Request:
Copy out every one of the entries below word for word, line by line, with nothing changed.

Stored records:
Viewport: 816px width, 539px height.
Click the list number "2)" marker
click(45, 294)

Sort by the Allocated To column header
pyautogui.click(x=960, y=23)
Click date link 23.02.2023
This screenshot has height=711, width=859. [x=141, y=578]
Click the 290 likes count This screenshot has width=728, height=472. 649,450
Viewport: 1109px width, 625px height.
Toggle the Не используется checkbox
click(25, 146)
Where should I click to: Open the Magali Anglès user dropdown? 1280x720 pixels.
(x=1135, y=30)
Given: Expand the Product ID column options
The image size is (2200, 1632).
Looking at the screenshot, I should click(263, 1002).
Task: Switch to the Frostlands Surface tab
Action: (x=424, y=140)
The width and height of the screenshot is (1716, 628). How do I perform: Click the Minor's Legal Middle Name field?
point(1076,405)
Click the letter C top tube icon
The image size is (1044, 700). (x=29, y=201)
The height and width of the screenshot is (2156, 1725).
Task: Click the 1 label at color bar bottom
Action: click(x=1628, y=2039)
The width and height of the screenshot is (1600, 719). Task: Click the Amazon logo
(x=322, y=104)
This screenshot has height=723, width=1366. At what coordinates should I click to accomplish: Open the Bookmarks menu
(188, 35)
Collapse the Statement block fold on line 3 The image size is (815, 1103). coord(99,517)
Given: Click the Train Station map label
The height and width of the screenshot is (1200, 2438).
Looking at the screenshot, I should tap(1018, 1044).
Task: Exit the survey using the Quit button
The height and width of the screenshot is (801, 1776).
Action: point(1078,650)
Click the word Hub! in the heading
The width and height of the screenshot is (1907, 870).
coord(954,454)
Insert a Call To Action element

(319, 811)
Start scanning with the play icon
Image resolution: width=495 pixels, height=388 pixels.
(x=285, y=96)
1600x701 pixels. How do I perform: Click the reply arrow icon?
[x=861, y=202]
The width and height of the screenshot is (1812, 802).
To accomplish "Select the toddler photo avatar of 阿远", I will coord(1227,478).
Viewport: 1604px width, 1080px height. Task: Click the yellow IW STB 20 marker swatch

Answer below:
Viewport: 816px width, 539px height.
Click the list number "2)" marker
click(45, 294)

Sort by the Allocated To column header
pyautogui.click(x=960, y=23)
Click date link 23.02.2023
This screenshot has height=711, width=859. [x=141, y=578]
Click the 290 likes count This screenshot has width=728, height=472. 649,450
Viewport: 1109px width, 625px height.
Toggle the Не используется checkbox
click(25, 146)
Where should I click to: Open the Magali Anglès user dropdown? 1280x720 pixels.
(x=1135, y=30)
Given: Expand the Product ID column options
The image size is (2200, 1632).
Looking at the screenshot, I should click(263, 1002).
Task: Switch to the Frostlands Surface tab
Action: (x=424, y=140)
The width and height of the screenshot is (1716, 628). How do I perform: Click the Minor's Legal Middle Name field?
point(1076,405)
Click the letter C top tube icon
The image size is (1044, 700). (x=29, y=201)
The height and width of the screenshot is (2156, 1725).
Task: Click the 1 label at color bar bottom
Action: click(x=1628, y=2039)
The width and height of the screenshot is (1600, 719). Task: Click the Amazon logo
(x=322, y=104)
This screenshot has height=723, width=1366. At what coordinates should I click to accomplish: Open the Bookmarks menu
(188, 35)
Collapse the Statement block fold on line 3 The image size is (815, 1103). coord(99,517)
Given: Click the Train Station map label
The height and width of the screenshot is (1200, 2438).
Looking at the screenshot, I should tap(1018, 1044).
Task: Exit the survey using the Quit button
The height and width of the screenshot is (801, 1776).
Action: point(1078,650)
Click the word Hub! in the heading
The width and height of the screenshot is (1907, 870).
coord(954,454)
Insert a Call To Action element

(319, 811)
Start scanning with the play icon
Image resolution: width=495 pixels, height=388 pixels.
(x=285, y=96)
1600x701 pixels. How do I perform: Click the reply arrow icon?
[x=861, y=202]
The width and height of the screenshot is (1812, 802).
To accomplish "Select the toddler photo avatar of 阿远", I will coord(1227,478).
Viewport: 1604px width, 1080px height. Task: Click the yellow IW STB 20 marker swatch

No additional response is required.